A blog for the enterprise open source community
451 CAOS Links 2009.01.30Matthew Aslett, January 30, 2009 @ 1:06 pm ET
Sun reports second quarter results. Compiere reports 216% quarterly revenue growth. EnterpriseDB grows customers accounts. Hyperic and JasperSoft team up on BI for IT. Microsoft embraces Apache but resists GPL. And more.
Sun up or Sun down?
There was some comparatively good news from Sun, which reported a net loss of $209m on revenue down 10.9% at $3.2bn. As Sam Diaz at ZDnet notes, however, “after excluding one-time costs related to recent layoffs and other costs, the company posted a profit of 15 cents per share, beating analysts’ expectations of a 10 cent loss”. In regular trading, shares of Sun were up more than 5%.
Matt Asay noted the impact open source software had on the quarter, and highlights the leap made by MySQL since the acquisition closed. So is this the start of a turnaround for Sun? Wall Street isn’t sure, prompting The VAR Guy to ask whether Sun is the new Novell.
The Industry Standard certainly isn’t convinced, noting that Sun’s stock-market value of $2.9bn is less than the company’s cash reserves of $3.1bn as of September 30, and predicting that Jonathan Schwartz will step down as CEO by April 30, 2009.
Signs of success
There have been plenty of open source vendors boasting about their successes in 2008 recently and this week was no exception. Compiere reported record revenue and partner growth, including revenue growth of 216% in Q4 2008.
Likewise, EnterpriseDB boasted of 50% growth in new customer accounts and revealed that its Series C1 founding round in October was worth $6m.
New products and services
Meanwhile Hyperic and JasperSoft announced a partnership which sees JasperServer Professional Edition is being embedded in the new Hyperic Operations IQ, a new business intelligence platform for IT and web operations teams. The product itself does not appear to be open source.
Microsoft’s open source progress
Microsoft indicated that it continues to make progress in its open source efforts, noting that visits to its Codeplex open source project hosting website more than doubled to over 19 million in 2008.
I have always wondered why Microsoft hasn’t embraced permissive licenses like Apache. Its resistance to the GPL is more understandable and will likely endure, as this article from the SDTimes , including the perspective of Sam Ramji, indicates
Mainstream press attention
On the subject of press reports, open source continues to see coverage in some of the more conservative titles. Witness this interview with Red Hat CEO Jim Whitehurst in the FT (which has always been quite proactive in its coverage of open source) and this discussion of Wikinomics in the Yale Daily News. Meanwhile CIO Insight has published a slideshow detailing the 10 areas where open source is open for business. Alongside browsers and operating systems and developer tools are VoIP, business intelligence and ERP.

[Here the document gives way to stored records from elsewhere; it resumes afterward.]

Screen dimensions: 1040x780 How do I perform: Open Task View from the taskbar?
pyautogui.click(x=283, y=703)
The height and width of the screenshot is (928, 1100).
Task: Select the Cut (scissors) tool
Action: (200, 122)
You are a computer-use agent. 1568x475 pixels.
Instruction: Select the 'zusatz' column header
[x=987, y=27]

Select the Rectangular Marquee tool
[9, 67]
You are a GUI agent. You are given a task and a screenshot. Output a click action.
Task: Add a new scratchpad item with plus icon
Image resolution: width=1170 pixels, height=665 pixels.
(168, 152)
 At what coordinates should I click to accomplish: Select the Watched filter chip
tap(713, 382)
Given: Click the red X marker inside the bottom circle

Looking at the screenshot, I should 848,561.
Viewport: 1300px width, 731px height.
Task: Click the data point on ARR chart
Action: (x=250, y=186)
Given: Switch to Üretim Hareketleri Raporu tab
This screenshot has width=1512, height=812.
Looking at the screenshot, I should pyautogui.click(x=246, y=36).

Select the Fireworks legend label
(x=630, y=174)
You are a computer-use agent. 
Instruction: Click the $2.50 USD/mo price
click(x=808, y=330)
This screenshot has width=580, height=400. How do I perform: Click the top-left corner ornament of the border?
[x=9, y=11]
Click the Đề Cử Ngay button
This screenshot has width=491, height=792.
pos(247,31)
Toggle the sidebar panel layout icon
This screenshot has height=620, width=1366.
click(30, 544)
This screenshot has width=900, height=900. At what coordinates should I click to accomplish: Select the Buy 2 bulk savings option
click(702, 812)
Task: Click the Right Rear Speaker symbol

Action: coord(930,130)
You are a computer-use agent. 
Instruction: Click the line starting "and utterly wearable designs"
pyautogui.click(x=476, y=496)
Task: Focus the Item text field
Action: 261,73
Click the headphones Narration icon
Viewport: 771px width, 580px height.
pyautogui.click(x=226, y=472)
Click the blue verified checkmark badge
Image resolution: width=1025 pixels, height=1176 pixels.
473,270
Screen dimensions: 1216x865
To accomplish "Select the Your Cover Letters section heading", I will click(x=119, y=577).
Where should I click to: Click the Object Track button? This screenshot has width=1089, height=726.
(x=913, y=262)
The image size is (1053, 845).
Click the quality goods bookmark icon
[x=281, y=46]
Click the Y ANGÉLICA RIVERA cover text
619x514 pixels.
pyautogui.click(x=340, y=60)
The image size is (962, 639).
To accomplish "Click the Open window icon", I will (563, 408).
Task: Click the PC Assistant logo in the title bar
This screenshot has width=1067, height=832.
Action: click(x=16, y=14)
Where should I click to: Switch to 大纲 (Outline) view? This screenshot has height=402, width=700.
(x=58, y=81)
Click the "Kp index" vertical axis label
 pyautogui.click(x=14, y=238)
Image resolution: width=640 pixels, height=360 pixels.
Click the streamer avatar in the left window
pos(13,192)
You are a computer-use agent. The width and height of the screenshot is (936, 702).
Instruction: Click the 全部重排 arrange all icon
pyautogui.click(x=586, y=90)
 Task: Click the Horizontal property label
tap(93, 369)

Open Source Meets Business
I was once again unable to make it to the Open Source Meets Business conference this year, but The Silent Penguin is reporting the highlights, such as Lessons from Mozilla and Open Source is a safe bet, and his own suggested steps towards creating an internal open source strategy.
I predicted that community strategies will be a hot topic this year, and we continue to see some good articles and blogs on community management and engagement. Matt Asay reported on seven lessons from Mozilla on community building while Dawn Foster explained that online community manager really is a job. Meanwhile CIO.com reported on five things Mark Shuttleworth has learned about organizational change.